Die CDU rechnet mit einem Klasseergebnis, einem Rekord vielleicht. Koch
darf wieder träumen. Aber die Wähler wollen ihn nicht. Gegen eine
aufgeriebene SPD holt er mickrige 37 Prozent und kann sich nur durch ein
gutes FDP-Ergebnis im Amt halten.
Immer wieder tauchen Spekulationen auf, Koch werde irgendwann doch
Finanzminister bei Merkel. Aber wieso sollte sie, die ewig Misstrauische,
das tun? Ihm gerade jetzt den Posten geben, der wichtiger und wichtiger
wird? Auf einem Parteitag nennt sie ihn einmal versehentlich "Roland Kotz".

Übungsaufgaben:
(a) Schreiben Sie aus dem Textauszug über Koch den Abschnitt von „Die CDU rechnet“ bis einschließlich „im Amt halten.“ wortgetreu ab.
(b) Nennen Sie alle Parteien, die im Textauszug über Koch vorkommen.
(c) Knüpfen Sie an den letzten Satz des Textauszugs über Koch an und schreiben Sie ihn weiter.
Für die Bearbeitung sind die Zeilen ohne Bedeutung.

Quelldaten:

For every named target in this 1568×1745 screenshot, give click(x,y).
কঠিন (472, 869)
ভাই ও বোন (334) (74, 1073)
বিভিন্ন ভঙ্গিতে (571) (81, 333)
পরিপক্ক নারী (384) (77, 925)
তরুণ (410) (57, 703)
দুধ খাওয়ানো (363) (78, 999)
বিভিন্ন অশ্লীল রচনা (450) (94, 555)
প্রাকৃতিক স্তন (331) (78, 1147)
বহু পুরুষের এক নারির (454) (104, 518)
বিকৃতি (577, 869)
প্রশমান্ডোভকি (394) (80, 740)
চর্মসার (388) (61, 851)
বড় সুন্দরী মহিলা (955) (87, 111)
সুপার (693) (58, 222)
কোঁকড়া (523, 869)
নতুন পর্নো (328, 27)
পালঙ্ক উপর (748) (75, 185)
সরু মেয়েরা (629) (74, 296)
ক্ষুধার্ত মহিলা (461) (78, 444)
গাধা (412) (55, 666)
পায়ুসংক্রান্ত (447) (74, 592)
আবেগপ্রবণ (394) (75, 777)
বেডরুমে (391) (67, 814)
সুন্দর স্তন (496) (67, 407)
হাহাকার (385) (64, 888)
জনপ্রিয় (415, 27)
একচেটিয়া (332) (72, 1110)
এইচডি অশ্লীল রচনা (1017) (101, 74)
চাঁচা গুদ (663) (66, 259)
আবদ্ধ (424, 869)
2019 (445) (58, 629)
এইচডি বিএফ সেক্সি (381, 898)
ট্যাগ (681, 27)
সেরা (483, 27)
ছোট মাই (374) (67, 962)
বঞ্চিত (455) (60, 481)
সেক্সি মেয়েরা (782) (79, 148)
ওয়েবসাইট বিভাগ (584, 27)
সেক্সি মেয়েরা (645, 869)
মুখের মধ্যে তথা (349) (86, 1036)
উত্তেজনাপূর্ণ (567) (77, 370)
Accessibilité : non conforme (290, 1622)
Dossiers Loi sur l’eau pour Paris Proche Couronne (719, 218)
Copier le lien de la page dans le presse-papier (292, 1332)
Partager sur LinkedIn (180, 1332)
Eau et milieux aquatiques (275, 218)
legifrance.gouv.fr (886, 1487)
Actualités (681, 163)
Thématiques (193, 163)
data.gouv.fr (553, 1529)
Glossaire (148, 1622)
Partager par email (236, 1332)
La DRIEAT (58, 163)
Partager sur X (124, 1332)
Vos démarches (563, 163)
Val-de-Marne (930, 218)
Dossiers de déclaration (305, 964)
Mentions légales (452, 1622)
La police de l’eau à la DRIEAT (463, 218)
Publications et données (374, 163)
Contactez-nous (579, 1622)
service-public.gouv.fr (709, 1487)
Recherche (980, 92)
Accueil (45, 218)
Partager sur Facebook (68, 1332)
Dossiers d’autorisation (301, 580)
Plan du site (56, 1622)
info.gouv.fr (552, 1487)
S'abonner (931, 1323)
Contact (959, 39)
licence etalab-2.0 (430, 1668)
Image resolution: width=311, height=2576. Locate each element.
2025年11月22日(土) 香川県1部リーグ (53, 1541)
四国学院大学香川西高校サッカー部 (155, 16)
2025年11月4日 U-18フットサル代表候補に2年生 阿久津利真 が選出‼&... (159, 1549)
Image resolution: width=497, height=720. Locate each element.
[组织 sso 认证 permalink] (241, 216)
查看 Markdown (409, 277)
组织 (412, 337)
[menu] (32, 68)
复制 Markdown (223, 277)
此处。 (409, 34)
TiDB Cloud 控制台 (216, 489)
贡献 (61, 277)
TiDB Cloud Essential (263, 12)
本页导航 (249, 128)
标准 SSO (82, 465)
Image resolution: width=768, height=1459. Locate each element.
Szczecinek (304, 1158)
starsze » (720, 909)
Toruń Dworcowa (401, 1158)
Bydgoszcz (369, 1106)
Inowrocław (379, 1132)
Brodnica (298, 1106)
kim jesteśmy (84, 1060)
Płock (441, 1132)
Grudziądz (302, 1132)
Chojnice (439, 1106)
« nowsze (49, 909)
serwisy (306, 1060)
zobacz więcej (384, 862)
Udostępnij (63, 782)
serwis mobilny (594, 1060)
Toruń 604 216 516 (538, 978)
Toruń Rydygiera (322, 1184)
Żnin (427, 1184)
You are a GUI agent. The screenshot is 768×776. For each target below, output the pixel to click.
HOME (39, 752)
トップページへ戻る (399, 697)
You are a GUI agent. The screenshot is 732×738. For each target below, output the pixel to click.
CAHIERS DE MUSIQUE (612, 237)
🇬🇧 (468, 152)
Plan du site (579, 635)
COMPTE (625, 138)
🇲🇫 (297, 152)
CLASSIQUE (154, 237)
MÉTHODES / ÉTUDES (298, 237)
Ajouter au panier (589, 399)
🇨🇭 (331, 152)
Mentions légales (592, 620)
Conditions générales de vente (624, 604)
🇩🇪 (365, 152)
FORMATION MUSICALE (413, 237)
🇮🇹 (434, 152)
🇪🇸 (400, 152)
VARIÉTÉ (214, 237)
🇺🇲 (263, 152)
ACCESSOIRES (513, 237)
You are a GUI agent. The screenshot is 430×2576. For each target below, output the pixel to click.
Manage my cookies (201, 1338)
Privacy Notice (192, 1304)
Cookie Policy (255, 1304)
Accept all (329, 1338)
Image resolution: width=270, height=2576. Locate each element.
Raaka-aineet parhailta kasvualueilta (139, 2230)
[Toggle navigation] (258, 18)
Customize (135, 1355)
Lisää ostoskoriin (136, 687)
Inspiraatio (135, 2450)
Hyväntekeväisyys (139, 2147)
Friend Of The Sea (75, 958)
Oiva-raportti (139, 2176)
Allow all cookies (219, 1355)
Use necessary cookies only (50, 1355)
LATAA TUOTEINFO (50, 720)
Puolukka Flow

Lösungen:
(a)
Die CDU rechnet mit einem Klasseergebnis, einem Rekord vielleicht. Koch
darf wieder träumen. Aber die Wähler wollen ihn nicht. Gegen eine
aufgeriebene SPD holt er mickrige 37 Prozent und kann sich nur durch ein
gutes FDP-Ergebnis im Amt halten.

(b) CDU, SPD, FDP

(c)
Als Kochs Weggefährte Franz Josef Jung im Herbst als Verteidigungsminister
zurücktreten muss, kommt der Moment, in dem endgültig klar wird, wie
mächtig Merkel geworden ist. Ausgerechnet in seinem Kampfverband hat sie
einen eigenen Günstling aufgebaut: Den Hessenplatz im Kabinett bekommt die
32 Jahre alte Kristina Schröder. Ihr Aufstieg und ihre Nähe zu Angela
Merkel zeigen, dass sich aufstrebende Politiker schon länger nicht mehr an
Koch hängen.
Vor ein paar Wochen hat er verlangt, auch bei Bildung und Kinderbetreuung
zu sparen. Genau bei den Merkel-Themen. Die Kanzlerin machte klar, dass sie
die Prioritäten festlegt. Und Kristina Schröder widersprach ihm rotzfrech,
ausgerechnet die Frau aus seinem eigenen Landesverband.
Man muss kein so geübter Kalkulierer wie Koch sein, um zu dem Ergebnis zu
gelangen, dass der Junge aus Eschborn am Ende seiner politischen
Möglichkeiten angekommen ist. Welche Höchstleistung sollte er denn bitte
noch hinbekommen? Was hätte er noch werden können? Langjährigster
hessischer Ministerpräsident? Dienstältester Widerpart der Kanzlerin?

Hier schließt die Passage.